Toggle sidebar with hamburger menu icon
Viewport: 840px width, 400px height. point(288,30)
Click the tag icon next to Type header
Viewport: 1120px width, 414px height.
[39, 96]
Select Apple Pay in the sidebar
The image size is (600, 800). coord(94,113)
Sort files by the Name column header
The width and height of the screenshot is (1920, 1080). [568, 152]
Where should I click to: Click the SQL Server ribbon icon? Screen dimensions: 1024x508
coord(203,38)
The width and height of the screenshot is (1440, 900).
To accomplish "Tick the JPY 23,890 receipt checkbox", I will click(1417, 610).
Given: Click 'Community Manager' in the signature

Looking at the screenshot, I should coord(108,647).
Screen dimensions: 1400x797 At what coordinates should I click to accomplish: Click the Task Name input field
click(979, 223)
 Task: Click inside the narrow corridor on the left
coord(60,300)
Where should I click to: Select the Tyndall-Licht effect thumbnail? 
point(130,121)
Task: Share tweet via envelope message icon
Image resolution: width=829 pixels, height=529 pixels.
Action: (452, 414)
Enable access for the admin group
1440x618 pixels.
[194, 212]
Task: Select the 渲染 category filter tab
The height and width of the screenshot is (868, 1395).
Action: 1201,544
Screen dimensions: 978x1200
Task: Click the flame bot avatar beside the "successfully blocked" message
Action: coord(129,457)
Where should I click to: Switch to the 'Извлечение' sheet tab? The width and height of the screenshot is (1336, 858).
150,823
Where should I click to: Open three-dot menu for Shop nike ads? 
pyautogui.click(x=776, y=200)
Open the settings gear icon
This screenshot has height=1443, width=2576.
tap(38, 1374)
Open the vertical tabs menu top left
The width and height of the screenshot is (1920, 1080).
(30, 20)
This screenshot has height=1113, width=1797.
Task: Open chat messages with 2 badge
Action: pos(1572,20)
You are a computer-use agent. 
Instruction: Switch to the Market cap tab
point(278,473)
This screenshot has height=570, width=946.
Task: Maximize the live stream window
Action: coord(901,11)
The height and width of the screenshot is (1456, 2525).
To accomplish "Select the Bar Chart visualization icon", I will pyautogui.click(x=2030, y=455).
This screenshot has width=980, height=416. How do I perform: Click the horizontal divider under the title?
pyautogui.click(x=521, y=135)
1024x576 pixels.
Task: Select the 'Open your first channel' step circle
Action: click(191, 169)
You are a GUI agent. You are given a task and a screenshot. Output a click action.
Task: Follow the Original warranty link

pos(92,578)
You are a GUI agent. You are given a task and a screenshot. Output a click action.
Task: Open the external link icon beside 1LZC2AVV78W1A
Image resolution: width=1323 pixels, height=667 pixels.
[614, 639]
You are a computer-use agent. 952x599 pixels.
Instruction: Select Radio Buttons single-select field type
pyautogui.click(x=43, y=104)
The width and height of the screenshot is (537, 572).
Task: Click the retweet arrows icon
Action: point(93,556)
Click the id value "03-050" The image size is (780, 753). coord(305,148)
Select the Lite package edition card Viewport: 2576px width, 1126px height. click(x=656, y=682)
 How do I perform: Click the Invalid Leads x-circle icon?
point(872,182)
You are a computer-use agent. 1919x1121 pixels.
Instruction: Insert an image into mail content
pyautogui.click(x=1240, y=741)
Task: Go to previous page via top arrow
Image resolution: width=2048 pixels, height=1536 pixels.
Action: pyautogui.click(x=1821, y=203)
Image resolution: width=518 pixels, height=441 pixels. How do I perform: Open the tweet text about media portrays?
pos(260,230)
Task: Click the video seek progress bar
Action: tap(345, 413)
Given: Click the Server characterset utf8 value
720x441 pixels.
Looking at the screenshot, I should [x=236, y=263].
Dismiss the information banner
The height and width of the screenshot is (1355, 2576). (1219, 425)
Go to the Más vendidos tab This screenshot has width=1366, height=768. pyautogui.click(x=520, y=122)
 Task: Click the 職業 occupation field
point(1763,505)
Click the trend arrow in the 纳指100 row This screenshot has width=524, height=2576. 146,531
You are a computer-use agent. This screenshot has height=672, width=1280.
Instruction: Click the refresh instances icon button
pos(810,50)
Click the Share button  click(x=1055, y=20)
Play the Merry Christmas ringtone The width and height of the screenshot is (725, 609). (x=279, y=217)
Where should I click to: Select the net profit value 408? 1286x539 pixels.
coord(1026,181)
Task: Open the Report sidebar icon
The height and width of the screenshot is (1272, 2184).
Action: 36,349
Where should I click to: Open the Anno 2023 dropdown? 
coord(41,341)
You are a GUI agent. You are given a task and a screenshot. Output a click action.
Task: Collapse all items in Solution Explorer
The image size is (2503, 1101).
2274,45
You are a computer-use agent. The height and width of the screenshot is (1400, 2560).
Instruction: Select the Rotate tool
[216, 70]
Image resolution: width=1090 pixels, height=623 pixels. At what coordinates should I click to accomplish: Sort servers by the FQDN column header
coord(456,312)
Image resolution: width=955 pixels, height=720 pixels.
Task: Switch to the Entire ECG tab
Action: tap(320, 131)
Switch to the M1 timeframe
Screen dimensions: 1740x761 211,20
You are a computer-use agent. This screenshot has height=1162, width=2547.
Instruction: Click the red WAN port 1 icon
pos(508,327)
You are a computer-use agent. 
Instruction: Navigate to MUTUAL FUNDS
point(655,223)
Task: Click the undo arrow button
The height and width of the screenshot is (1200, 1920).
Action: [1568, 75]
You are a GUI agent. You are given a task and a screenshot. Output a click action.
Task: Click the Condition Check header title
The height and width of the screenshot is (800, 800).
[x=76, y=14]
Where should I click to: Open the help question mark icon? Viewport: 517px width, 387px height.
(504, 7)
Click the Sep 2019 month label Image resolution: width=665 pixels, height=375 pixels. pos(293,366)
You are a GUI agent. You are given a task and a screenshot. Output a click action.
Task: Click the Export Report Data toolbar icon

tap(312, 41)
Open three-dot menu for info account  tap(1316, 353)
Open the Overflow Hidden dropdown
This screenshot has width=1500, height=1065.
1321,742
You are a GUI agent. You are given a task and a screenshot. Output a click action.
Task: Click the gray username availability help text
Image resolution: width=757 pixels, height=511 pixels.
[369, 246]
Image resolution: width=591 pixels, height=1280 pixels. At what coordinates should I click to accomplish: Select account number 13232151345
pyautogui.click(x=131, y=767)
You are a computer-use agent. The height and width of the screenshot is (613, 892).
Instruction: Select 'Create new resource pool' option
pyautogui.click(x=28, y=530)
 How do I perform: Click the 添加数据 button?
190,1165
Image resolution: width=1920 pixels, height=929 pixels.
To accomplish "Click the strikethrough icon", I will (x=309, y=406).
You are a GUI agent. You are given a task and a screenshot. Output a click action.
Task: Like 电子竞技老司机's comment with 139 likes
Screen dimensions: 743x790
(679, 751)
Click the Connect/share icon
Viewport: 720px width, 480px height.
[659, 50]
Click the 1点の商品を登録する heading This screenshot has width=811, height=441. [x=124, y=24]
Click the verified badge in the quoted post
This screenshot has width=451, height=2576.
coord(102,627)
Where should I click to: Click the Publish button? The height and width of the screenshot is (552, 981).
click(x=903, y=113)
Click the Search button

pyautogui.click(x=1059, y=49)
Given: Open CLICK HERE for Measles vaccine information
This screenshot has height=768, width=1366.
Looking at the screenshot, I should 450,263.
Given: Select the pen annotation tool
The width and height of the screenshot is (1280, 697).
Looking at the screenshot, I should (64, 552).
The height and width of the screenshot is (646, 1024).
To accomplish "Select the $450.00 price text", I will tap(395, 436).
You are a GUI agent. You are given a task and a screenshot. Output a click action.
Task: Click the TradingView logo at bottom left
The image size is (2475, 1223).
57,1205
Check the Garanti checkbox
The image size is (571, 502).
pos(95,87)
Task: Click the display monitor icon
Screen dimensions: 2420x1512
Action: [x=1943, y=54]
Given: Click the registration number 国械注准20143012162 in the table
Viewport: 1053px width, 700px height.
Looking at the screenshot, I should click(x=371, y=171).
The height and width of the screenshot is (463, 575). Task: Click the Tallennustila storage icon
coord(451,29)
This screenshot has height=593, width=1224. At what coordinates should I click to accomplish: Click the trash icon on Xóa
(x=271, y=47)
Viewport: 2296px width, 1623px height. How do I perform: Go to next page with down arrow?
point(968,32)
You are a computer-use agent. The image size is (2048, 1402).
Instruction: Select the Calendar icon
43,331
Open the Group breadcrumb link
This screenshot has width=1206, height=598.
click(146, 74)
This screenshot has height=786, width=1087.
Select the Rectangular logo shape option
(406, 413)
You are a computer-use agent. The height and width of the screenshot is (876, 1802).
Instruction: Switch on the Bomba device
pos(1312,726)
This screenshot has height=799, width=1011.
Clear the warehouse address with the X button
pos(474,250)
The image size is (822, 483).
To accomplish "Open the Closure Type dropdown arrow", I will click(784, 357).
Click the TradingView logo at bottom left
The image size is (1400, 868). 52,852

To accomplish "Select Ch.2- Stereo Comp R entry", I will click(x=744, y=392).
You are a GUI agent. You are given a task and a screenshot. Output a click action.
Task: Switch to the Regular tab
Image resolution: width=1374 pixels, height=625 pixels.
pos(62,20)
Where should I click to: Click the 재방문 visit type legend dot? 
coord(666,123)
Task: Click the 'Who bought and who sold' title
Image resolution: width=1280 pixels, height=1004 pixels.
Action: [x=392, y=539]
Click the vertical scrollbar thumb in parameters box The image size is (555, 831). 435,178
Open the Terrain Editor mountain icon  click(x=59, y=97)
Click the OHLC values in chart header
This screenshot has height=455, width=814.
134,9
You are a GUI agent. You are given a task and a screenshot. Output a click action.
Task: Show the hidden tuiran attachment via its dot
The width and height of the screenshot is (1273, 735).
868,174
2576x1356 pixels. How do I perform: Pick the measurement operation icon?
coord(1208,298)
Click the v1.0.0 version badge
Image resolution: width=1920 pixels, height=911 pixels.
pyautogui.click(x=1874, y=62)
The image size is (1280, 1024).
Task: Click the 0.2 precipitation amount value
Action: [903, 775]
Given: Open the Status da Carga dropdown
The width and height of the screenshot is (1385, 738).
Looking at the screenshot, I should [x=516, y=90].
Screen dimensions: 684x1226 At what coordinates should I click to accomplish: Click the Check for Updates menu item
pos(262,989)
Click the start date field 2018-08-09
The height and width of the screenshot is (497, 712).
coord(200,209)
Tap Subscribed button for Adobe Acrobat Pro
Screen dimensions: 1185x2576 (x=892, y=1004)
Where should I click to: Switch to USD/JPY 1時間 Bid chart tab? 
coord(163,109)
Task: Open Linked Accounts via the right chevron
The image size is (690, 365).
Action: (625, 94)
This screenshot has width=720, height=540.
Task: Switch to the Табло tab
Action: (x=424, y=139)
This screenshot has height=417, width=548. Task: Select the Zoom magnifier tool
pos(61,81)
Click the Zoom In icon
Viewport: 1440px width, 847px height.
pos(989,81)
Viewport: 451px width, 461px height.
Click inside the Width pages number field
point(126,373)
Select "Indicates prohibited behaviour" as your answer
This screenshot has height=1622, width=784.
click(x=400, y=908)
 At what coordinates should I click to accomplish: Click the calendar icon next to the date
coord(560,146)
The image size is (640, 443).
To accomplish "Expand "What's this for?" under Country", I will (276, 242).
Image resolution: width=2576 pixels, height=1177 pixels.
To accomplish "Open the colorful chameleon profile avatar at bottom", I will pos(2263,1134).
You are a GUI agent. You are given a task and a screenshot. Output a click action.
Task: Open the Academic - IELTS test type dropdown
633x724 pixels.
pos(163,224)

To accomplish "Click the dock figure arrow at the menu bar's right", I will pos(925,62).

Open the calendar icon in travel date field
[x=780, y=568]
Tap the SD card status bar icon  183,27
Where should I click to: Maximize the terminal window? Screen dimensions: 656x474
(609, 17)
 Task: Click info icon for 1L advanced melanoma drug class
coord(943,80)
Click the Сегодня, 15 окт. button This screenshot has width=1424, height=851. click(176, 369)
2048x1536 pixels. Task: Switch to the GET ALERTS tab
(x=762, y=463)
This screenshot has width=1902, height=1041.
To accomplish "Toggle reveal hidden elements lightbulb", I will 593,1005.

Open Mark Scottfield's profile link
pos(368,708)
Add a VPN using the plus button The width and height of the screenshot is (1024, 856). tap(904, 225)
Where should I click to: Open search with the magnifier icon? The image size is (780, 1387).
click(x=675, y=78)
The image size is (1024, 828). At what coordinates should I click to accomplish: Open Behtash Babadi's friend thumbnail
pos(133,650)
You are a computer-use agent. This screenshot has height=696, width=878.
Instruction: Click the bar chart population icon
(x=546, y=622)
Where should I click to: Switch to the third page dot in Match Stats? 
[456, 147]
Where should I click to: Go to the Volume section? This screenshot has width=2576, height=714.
◆ ◆ ◆ ◆
Please locate every line of the records that contains the string "Instruction" and copy each of those lines.

> **Worked solution**
Instruction: Switch to the Market cap tab
Instruction: Select Radio Buttons single-select field type
Instruction: Insert an image into mail content
Instruction: Click the refresh instances icon button
Instruction: Select the Rotate tool
Instruction: Click the red WAN port 1 icon
Instruction: Navigate to MUTUAL FUNDS
Instruction: Select 'Create new resource pool' option
Instruction: Select the Calendar icon
Instruction: Switch on the Bomba device
Instruction: Click the bar chart population icon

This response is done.